Requirement: Convert every line of the data below into a Markdown table with two columns, Row and Line, numbering each row and leaving out blank lines. Do not include the pictures.

(Entries showing where items appear)
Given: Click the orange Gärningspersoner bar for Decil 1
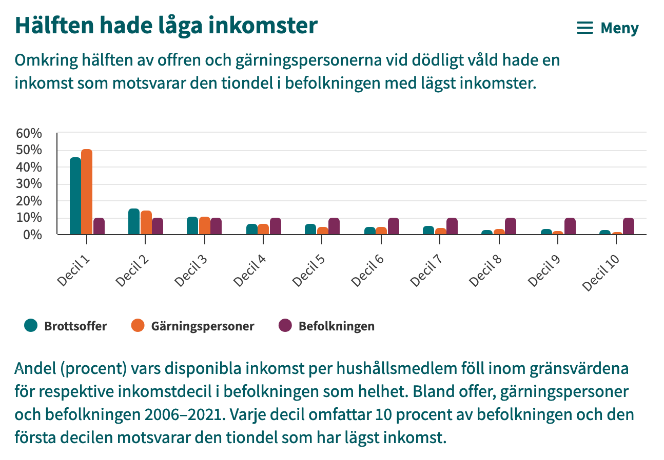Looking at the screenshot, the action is [x=87, y=192].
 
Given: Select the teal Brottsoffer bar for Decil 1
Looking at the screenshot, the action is [x=75, y=196].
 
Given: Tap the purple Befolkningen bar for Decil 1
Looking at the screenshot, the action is [x=99, y=226].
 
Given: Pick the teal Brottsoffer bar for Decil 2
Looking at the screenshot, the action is [x=134, y=221].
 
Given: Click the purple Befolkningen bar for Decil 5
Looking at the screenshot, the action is [x=334, y=226].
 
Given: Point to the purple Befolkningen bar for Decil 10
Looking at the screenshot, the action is [x=629, y=226].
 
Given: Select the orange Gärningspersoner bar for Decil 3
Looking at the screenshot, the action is [x=205, y=225].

Correct output:
| Row | Line |
|---|---|
| 1 | Given: Click the orange Gärningspersoner bar for Decil 1 |
| 2 | Looking at the screenshot, the action is [x=87, y=192]. |
| 3 | Given: Select the teal Brottsoffer bar for Decil 1 |
| 4 | Looking at the screenshot, the action is [x=75, y=196]. |
| 5 | Given: Tap the purple Befolkningen bar for Decil 1 |
| 6 | Looking at the screenshot, the action is [x=99, y=226]. |
| 7 | Given: Pick the teal Brottsoffer bar for Decil 2 |
| 8 | Looking at the screenshot, the action is [x=134, y=221]. |
| 9 | Given: Click the purple Befolkningen bar for Decil 5 |
| 10 | Looking at the screenshot, the action is [x=334, y=226]. |
| 11 | Given: Point to the purple Befolkningen bar for Decil 10 |
| 12 | Looking at the screenshot, the action is [x=629, y=226]. |
| 13 | Given: Select the orange Gärningspersoner bar for Decil 3 |
| 14 | Looking at the screenshot, the action is [x=205, y=225]. |